In the 1960s, counterculture icons Jerry Rubin and Abbie Hoffman came together and, along with several other men and women, formed the protest group known as the Yippies (Youth International Party). Their main goal was to protest the ever-expanding war in Vietnam and the military industrial-complex spearheaded by Presidents Johnson and Nixon.

Rubin and Hoffman used humor, rock music and bizarre theatrics to capture the imagination of young people, encouraging them to stand up against military recruiters, their own communist-fearing parents and the status quo. More often than not, the Yippies were successful, encouraging people to vote and rebel. They’re partially responsible for Nixon lowering the voting age from 21 to 18 in 1971.

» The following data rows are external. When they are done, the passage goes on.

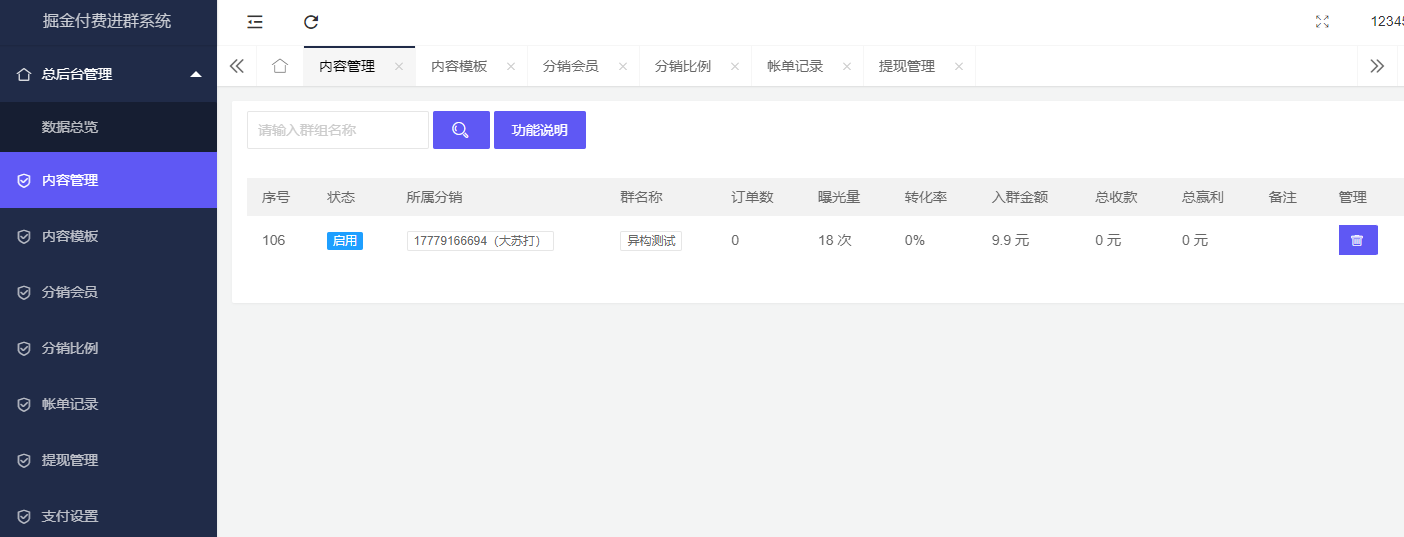Open 支付设置 in the sidebar
The height and width of the screenshot is (537, 1404).
pyautogui.click(x=70, y=516)
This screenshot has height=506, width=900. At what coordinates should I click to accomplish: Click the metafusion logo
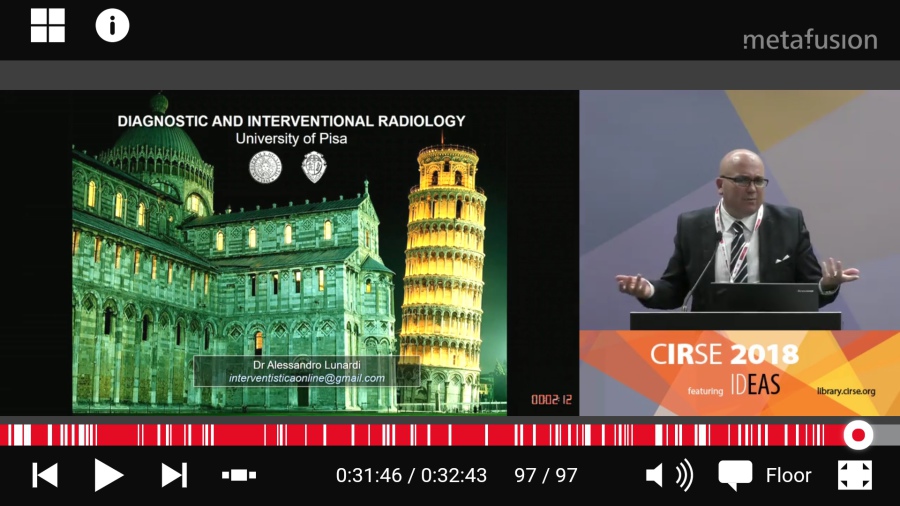pos(809,40)
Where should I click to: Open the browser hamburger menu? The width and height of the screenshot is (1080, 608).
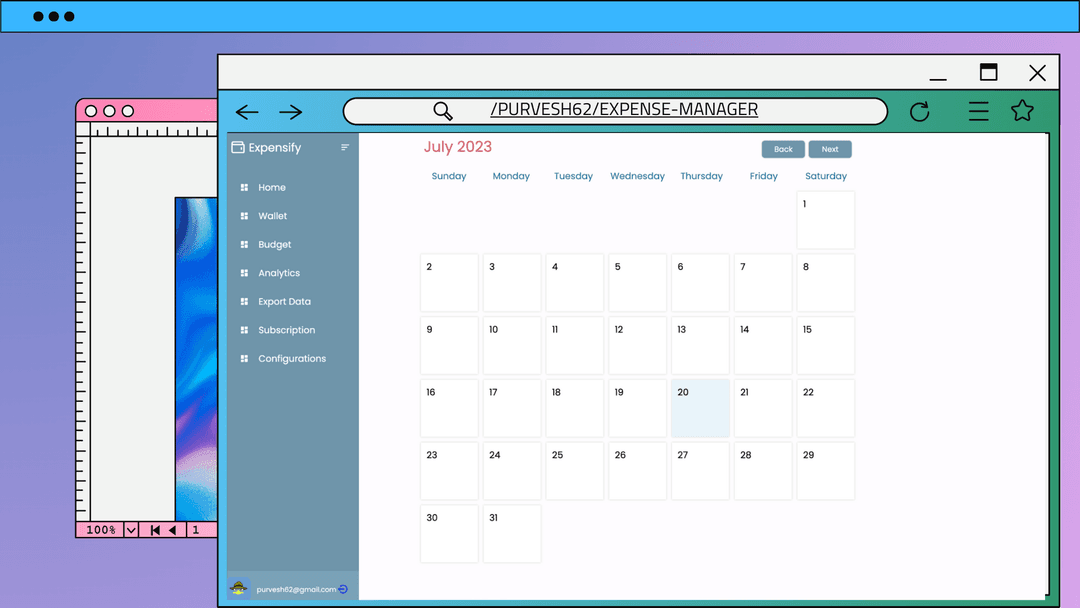(978, 111)
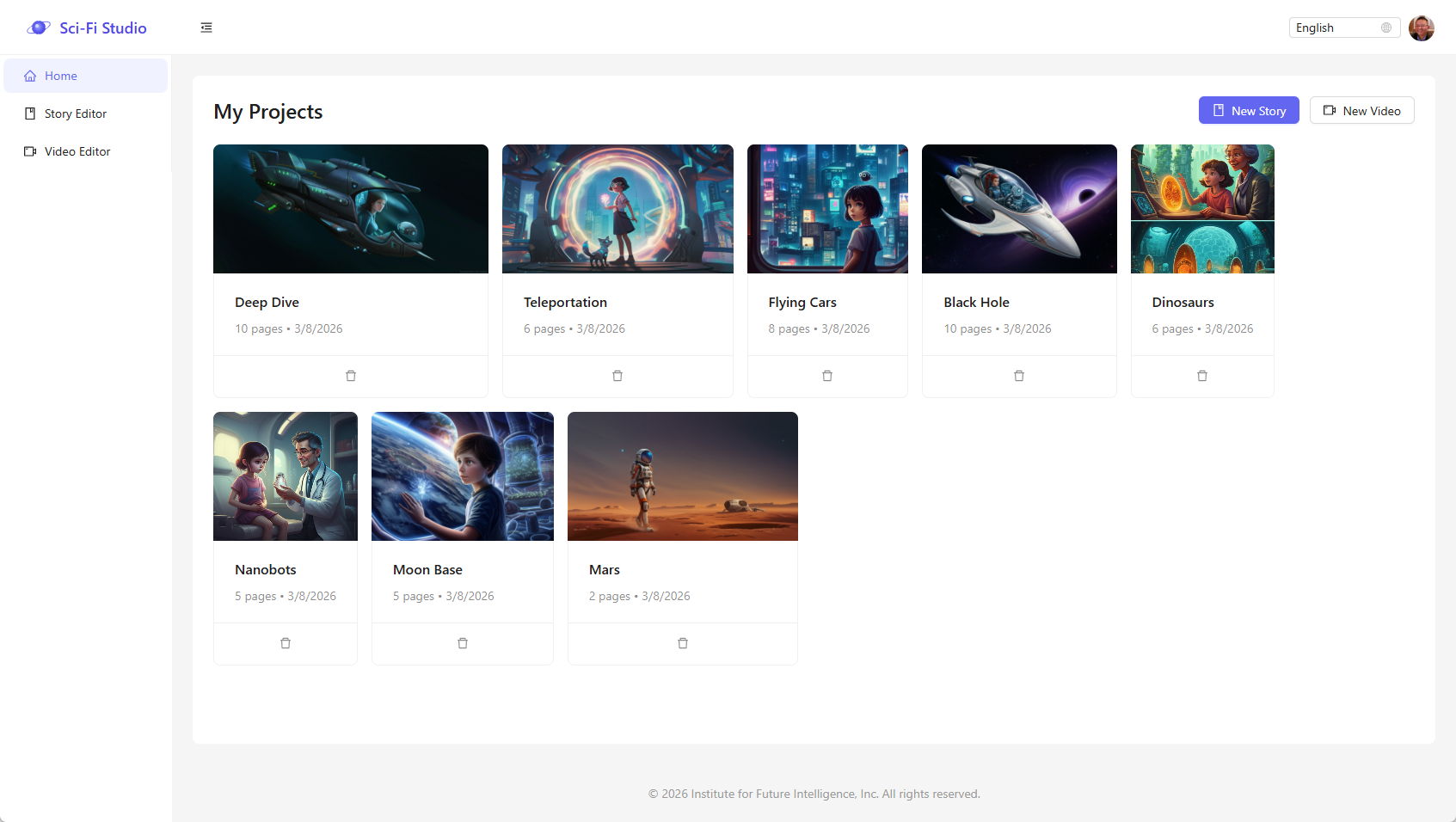Image resolution: width=1456 pixels, height=822 pixels.
Task: Open the user avatar menu
Action: (x=1421, y=28)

As the ’60s became the ’70s, Rubin shaved his beard, left Manhattan and went back to Northern California to embrace health food and yoga. In 1980, he returned to NYC, touting investments in environmentally oriented products on Wall Street and hosting salons at Studio 54 where people in similar professions came together to network and exchange contact info—perhaps a precursor to today’s social media.

Hoffman was busted for dealing drugs in the early ’70s and spent the rest of the decade hiding from the cops. He became mythological for popping up and disappearing before anyone could catch him. He surrendered in 1980 and later became an outspoken advocate of environmental concerns before committing suicide in 1989.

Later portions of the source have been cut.